O sigilo mora no banco da praça anônima
Não revele todos seus segredos mais íntimos. Saiba guardá-los, sem contudo criar sepultamentos. Podem surgir situações diferentes e as mudanças afetivas inquietam. Há ritmos, pesos, esconderijos. A vida é complexa, porque as travessias não cessam de pedir longas caminhadas. Nem sempre sobra fôlego e os abismos se apresentam no meios das travessias. O domínio sobre o tempo é uma brincadeira. Ele tem uma autonomia que nos assusta. Escapar das saudades e das partidas é fugir do cais que nos alimenta e protege as embarcações mais valiosas. Os sigilos existem, conversam com a memória, testemunham dissabores, desenham labirintos. Moram no grito disfarçado, na rebeldia de insônia madrugadora.
A sociedade constrói sua cultura. Não há nada que torne cada ato humano uma transparência, sem uma gota de mistério. As pessoas se misturam com outras pessoas, dividem encontros ou se olham. A história não abandona a sociabilidade. Por isso, as semelhanças aproximam, a vida exige aconchego, mesmo quando se choca com o mundo de violências. As mortes são anunciadas, como nos romances. O absurdo distrai alguns e nem toca na sensibilidade de outros. Os valores se fragmentam, porque resistimos às socializações e consagramos os espelhos de Narciso, com sucessos festejados.
Como falar de eternidade diante das incompletudes cotidianas? A memória é seletiva. Isso não é novidade. Há perigos em arrancar máscaras. Exigir eternidades é descontinuar, sem observar que o diálogo dá alicerces à cultura. Há sigilos, mas há a necessidade de que se conheçam suas circunstâncias e sua relação com a coletividade. Há regras e ordens sociais. Elas não devem existir sem que haja discussões. Já se foram as verdades imutáveis. Elas criam obstáculos para a política, beneficiam a minoria que possui as chaves dos cofres, firmam controles autoritários na sua radicalidade.
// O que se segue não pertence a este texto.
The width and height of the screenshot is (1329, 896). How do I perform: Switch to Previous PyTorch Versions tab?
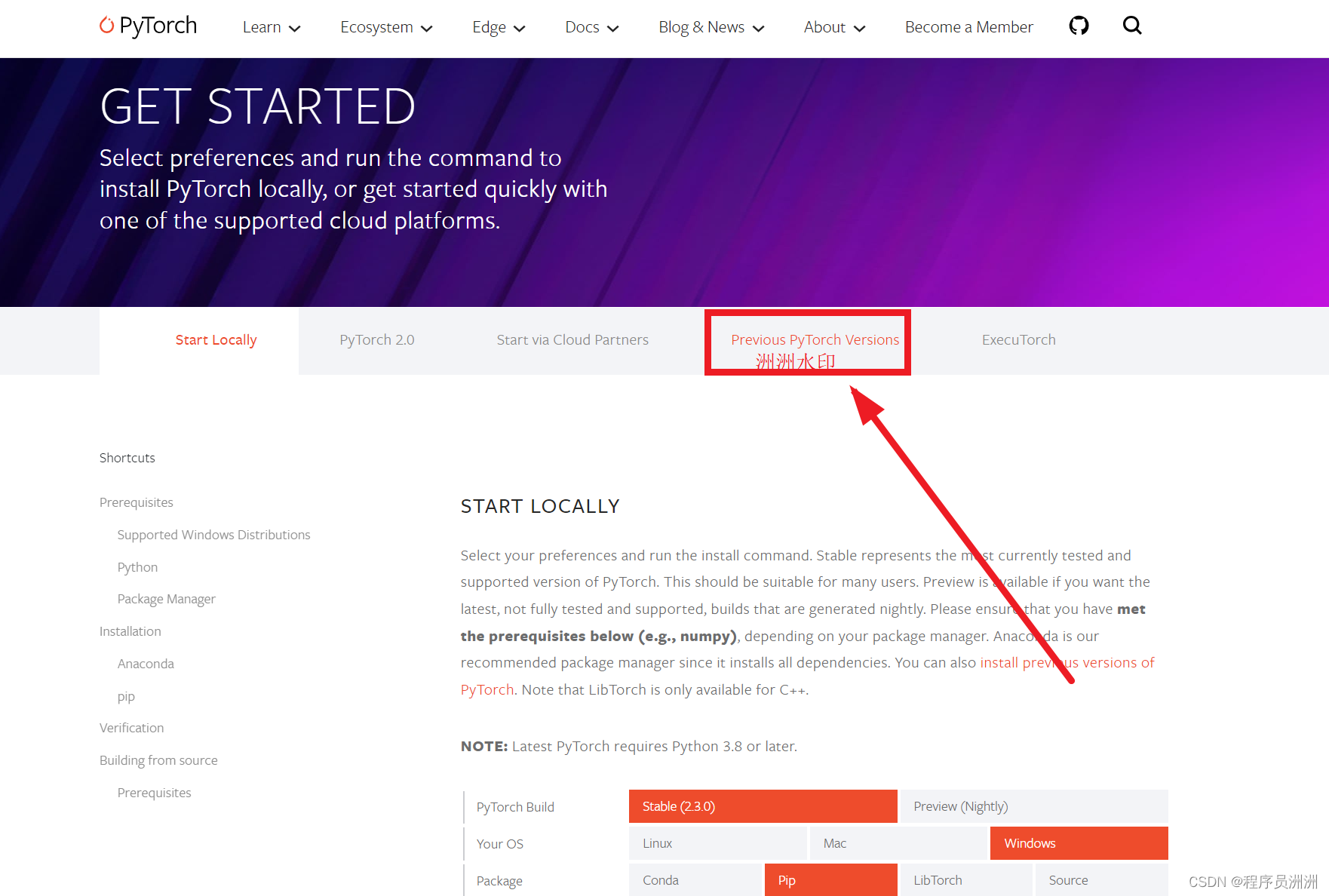[x=815, y=340]
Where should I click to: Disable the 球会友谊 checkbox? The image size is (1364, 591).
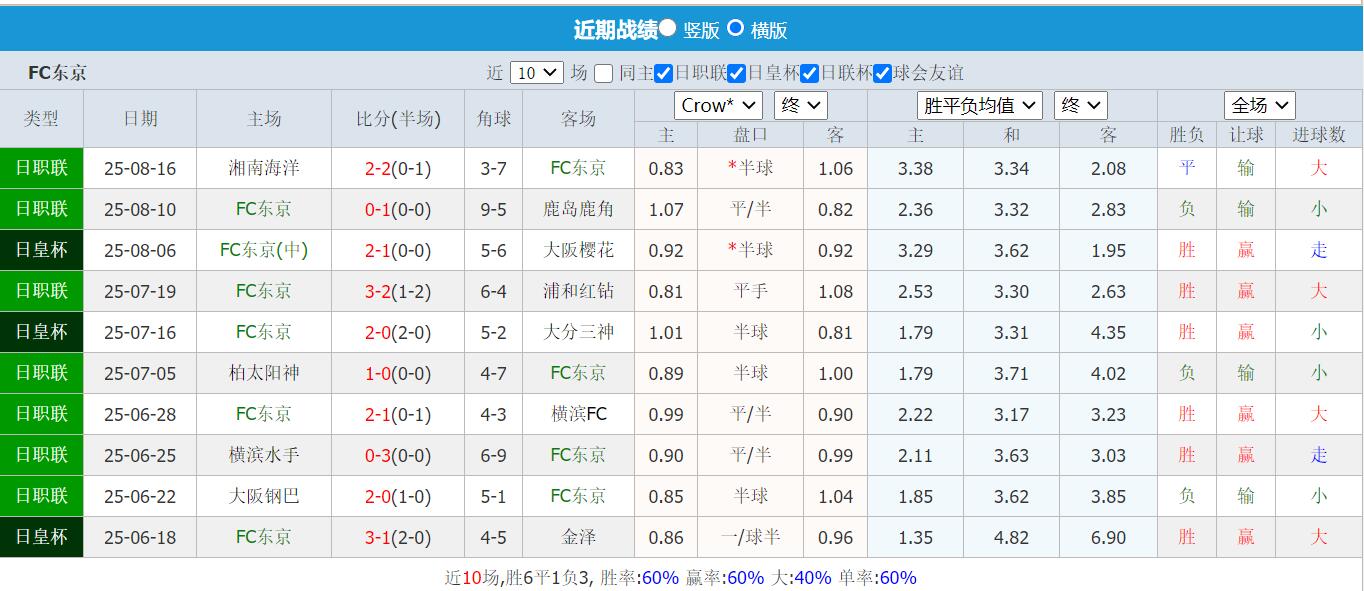(882, 73)
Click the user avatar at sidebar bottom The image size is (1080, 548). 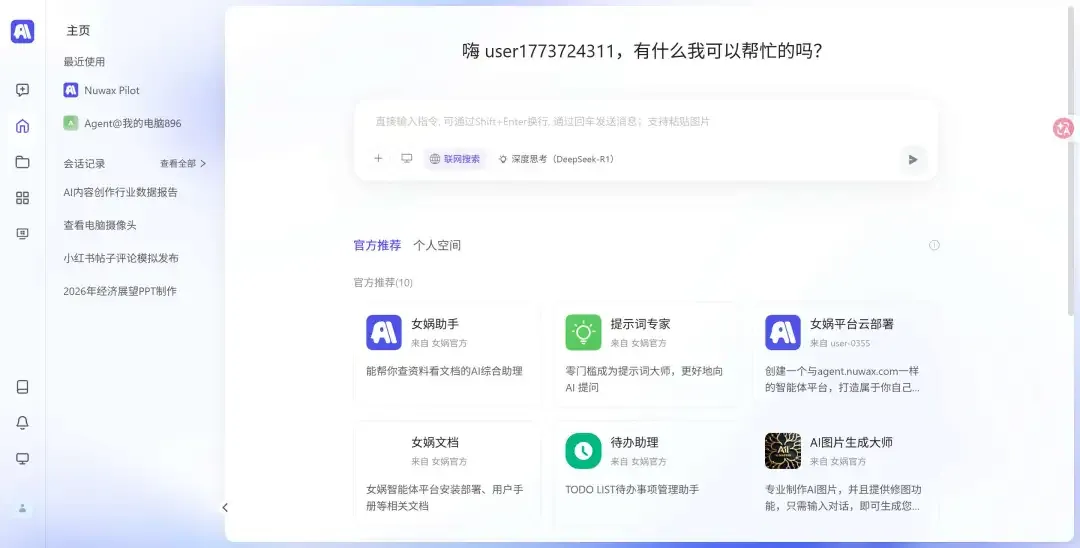[22, 508]
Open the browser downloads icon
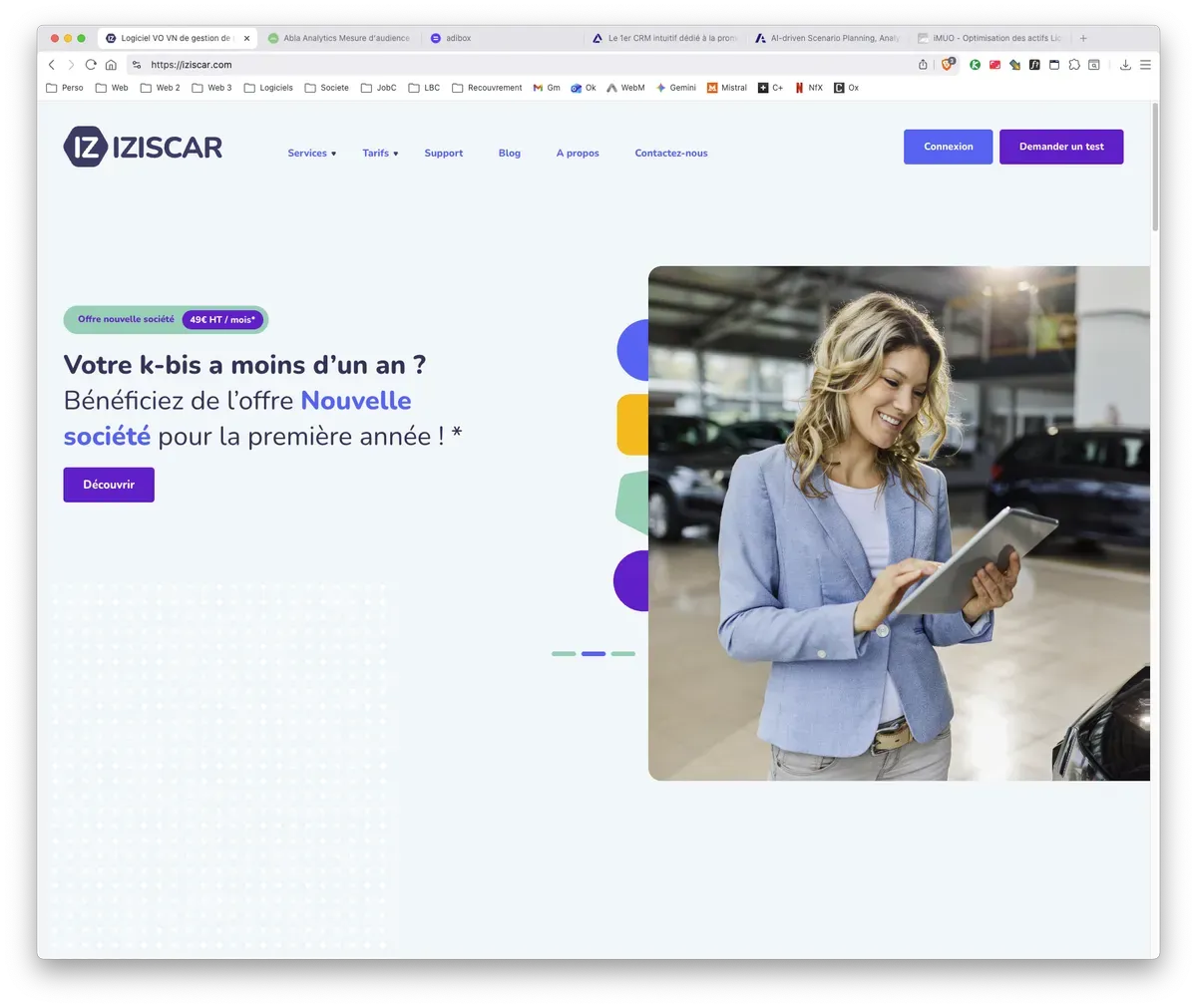1197x1008 pixels. (1125, 65)
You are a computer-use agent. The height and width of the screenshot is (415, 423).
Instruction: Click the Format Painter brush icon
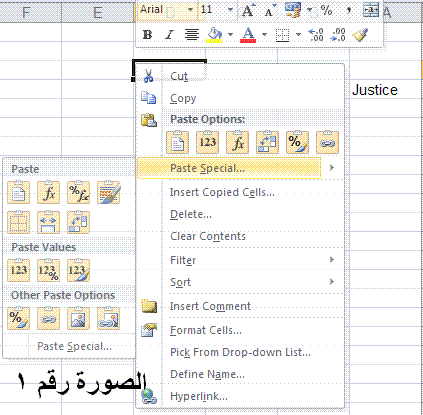[360, 34]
Portanto, os debates servem para alargar o conhecimento e aprender a lidar com as instabilidades de cada época. Os segredos perdem suas razões, interrompem o aprofundamento de reflexões, jogam momentos da história no lixo. Para sempre é sempre por um triz. Lembre-se de Beatriz, a bela canção de Edu e Chico.Os entretecimentos entre o passado e presente são indispensáveis, embora não há como esgotá-los e formalizar os limites de todas as fronteiras. O engano maior é achar que existe uma resposta final, a possibilidade de compreender tudo. As significações podem ser demarcadas, mas não determinadas. Elas se conectam indefinidamente uma às outras, sob o modo fundamental do remetimento (Castoriadis).
O Congresso Nacional tem mais uma questão para resolver. Muitas filosofias devem atingir os pronunciamentos. Talvez, nem todos se insiram nas contradições que atraem o tema. Está em jogo a democracia e suas aberturas, está em jogo a memória e sua dimensão fundamental para as muitas histórias e suas versões. Não haverá ingenuidades e , com certeza, muitos se colocarão como protetores da dignidade nacional. No mundo da globalização e do pragmatismo, a simulação atravessa os campos de luta. No banco da praça anônima, os sigilos correm das confissões mal formuladas. Os olhos traduzem as cores da fuga de quem se encobre com cinismo.